Like Shelley “Elle” Evans (Joey King) took on risk on her crush, “The Kissing Booth” took a risk trying to spice up this overused plot.

It did not pay off.

Writer and director Vince Marcello’s idea was to make the main character Elle fall in love with her best friend’s older brother, Noah Flynn (Jacob Elordi). The result was an unrealistic and cheesy scenario with countless questionable actions from the characters.

Unlike notoriously subpar films such as “Sharknado” and “The Room”, for me, “The Kissing Booth” is a bad movie that isn’t quite awful enough to laugh at; it’s simply unenjoyable. With a predictable plot and unrealistic characters, it’s difficult to find redeemable qualities in this picture.

To rub salt into the wound, “The Kissing Booth” doesn’t even seem to have a message or purpose for existing. The film’s plot is focused on Lee (Elle’s best friend) and Elle’s strange childhood rules, Elle’s physical development through puberty and Elle’s unreasonable lust for Noah.

As children, Elle and Lee created inane rules such as, “no matter how mad you are at your best friend, you have to forgive them if they give you ice cream” and the ever so crucial rule #9: “relatives of your best friend are totally off-limits.” There is no essential or unique moral lesson, no educational value and arguably no entertainment purpose to watch this picture.

Oddly enough, the plot seems to be thrust forward by Elle’s body and everyone’s obsession with controlling it. But for some reason Elle is never affected by this in any way.
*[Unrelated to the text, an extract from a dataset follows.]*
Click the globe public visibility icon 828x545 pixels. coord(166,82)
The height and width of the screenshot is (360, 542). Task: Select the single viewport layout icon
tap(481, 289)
Throughout the story Noah tries to “protect” her from all the guys trying to make a move, but when some guys slaps Elle’s “lady bum,” Noah claims that she was asking for it by wearing a short skirt. If that isn’t ignorant, I really don’t know what is. The worst part about this whole situation is that Elle agrees to go on a date with her sexual assaulter after a very shallow written apology simply stating: “I’m sorry.”
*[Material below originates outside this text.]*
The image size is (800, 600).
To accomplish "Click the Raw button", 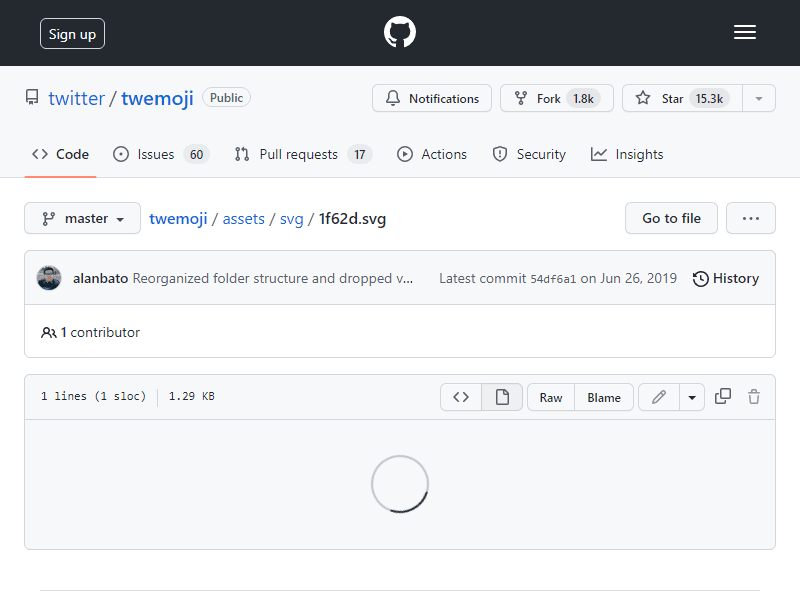I will pyautogui.click(x=551, y=397).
More perplexing than Noah’s sexist actions is Elle’s attraction to him. Noah proceeds to act in this condescending way, but with every further sexist event, Elle only desires him more. It simply does not make sense especially considering Noah’s reputation for being a “player” and treating women like objects for his enjoyment.

The one thing I can possibly give this work any credit for is the acting. The delivery of lines and body language of the actors was well-done; I commend them for doing their best when given absurd lines such as, “Dude, he touched my lady bum.” There truly is no right way to say those words together, but lead actors King, Joel Courtney (Lee Flynn) and Elordi do their best.

If you have any thoughts of watching this movie, it’s probably a bad idea. Unless you would like some awkward background noise or want to bet someone you can sit down and watch the whole film… don’t do it.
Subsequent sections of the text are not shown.